Saturday, August 1, 2015

Sides of You

        I know that there are many sides to every person, but this is going a little too far. These stories don't add up and I showed up late enough to the party that no evidence remains. This is he-said she-said and I can't know who to believe, or if somehow I can believe you both. He says you take and abuse trust, even though you say it was you who was taken and abused.
        Yours was a matter of trust too, the people closest to you became monsters of the basest kind. They made you feel worth something and gave you your fix in more ways than one. But they took the trust they earned, murdered it, and left you bleeding in a society that did not care about Kitty on the street crying bloody murder. So why would it care about one more girl crying rape?
        So with your trust so brutally defiled, how could you even conceive of abusing the trust of another? How could you pull the knife from your back and swing it's blade so wantonly? And if you did swing so wildly around it'd be easy to pass of the inevitable cuts on yourself as the assault of another. I do not want to believe you are so vile, but maybe that's just a side of you long hidden.

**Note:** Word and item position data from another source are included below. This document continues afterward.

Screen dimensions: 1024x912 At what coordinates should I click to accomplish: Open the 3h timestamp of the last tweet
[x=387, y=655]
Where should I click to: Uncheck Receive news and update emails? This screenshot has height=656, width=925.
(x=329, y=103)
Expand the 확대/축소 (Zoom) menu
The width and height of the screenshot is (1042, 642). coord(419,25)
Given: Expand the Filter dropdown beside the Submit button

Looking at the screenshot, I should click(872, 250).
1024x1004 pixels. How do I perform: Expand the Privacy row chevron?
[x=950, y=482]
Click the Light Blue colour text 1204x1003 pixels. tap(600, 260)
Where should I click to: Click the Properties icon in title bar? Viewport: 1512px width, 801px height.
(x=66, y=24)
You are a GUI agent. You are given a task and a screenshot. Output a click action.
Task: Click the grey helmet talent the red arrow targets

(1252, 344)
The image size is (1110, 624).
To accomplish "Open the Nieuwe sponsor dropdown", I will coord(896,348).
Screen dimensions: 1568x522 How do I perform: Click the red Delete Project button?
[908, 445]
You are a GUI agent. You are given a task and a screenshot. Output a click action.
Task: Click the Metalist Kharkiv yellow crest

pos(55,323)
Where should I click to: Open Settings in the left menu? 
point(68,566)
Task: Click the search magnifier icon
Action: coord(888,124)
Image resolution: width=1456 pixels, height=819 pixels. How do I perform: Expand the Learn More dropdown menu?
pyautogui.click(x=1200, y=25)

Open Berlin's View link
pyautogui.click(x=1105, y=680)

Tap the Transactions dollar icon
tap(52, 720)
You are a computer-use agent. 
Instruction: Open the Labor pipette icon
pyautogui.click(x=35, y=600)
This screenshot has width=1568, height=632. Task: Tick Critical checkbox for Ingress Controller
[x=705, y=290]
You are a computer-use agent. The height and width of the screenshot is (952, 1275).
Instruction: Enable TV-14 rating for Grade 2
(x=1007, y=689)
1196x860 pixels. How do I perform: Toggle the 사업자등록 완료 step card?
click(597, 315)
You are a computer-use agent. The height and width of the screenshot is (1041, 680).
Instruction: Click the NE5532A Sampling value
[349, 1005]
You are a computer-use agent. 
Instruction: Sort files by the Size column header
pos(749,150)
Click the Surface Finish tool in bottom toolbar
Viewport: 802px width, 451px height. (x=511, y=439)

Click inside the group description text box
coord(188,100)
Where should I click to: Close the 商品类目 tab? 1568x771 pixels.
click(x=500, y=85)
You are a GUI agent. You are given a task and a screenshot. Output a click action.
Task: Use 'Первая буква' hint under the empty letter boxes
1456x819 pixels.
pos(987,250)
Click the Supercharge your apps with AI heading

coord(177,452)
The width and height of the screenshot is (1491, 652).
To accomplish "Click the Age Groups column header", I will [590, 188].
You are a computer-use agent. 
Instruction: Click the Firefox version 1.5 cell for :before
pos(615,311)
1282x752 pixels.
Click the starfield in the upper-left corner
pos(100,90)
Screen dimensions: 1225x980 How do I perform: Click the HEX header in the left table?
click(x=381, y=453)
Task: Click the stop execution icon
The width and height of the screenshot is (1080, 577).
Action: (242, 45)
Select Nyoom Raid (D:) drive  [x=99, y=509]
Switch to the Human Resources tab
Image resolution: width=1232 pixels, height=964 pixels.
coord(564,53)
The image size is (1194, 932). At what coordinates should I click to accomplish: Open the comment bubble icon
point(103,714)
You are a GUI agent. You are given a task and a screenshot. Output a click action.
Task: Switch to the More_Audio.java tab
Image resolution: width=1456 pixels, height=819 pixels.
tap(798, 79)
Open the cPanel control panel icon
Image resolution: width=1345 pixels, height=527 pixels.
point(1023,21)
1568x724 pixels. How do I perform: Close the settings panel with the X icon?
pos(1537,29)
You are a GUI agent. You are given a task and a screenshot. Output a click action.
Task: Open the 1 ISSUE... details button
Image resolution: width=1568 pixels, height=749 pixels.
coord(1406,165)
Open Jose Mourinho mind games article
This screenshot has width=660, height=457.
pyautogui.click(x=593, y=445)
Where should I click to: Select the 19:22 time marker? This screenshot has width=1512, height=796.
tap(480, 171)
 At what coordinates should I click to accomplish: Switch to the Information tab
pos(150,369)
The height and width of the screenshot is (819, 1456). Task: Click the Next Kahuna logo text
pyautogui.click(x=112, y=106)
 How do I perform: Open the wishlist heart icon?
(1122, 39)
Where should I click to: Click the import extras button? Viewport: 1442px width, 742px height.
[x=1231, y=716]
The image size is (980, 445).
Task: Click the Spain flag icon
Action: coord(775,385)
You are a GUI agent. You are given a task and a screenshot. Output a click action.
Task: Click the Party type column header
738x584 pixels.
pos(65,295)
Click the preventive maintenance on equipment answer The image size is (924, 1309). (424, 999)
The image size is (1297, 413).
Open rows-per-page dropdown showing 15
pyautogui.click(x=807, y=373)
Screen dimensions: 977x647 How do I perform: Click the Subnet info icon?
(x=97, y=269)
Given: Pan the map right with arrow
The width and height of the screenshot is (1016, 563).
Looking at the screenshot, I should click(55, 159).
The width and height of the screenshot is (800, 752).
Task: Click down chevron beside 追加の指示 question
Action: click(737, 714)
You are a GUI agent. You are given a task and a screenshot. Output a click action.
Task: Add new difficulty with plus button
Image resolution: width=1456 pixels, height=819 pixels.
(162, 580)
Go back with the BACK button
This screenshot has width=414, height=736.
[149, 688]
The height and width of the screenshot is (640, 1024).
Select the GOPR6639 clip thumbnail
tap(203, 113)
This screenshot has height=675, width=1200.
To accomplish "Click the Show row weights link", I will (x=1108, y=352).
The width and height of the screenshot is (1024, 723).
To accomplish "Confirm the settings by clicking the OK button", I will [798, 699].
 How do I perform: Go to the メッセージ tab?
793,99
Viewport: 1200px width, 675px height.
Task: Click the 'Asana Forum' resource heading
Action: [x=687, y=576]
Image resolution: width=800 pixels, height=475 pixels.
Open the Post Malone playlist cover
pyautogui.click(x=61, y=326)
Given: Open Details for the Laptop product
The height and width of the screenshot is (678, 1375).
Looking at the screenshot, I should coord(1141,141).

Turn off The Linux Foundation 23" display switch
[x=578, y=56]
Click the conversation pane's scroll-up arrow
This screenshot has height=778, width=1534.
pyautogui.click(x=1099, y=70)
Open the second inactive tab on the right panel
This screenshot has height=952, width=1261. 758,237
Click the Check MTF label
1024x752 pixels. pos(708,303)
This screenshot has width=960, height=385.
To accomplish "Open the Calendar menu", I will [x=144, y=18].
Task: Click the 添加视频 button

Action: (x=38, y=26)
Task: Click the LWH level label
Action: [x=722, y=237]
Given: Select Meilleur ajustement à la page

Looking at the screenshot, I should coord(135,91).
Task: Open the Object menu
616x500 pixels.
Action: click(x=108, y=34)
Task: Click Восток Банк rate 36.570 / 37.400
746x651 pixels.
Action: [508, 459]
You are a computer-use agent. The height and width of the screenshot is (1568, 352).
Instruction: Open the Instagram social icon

        But an uncaring society might view those cuts others forced on you as your chosen scarlet letter. And they throw away damaged goods to prevent the bad apple from spoiling their bunch, and blame it for its bruises. I can't know who to believe, but either way you are different from how you previously seemed. You have hidden sides of yourself to protect you, be it from judgement or from pity. The latter I can respect, the former suggest maybe I'm just another victim that you can later paint as a perpetrator.
        So now I have to take a step back in case this side of you will harm me. And maybe in case there are still more sides of you hidden in the shadows. Waiting to push me further away than your radio silence ever could.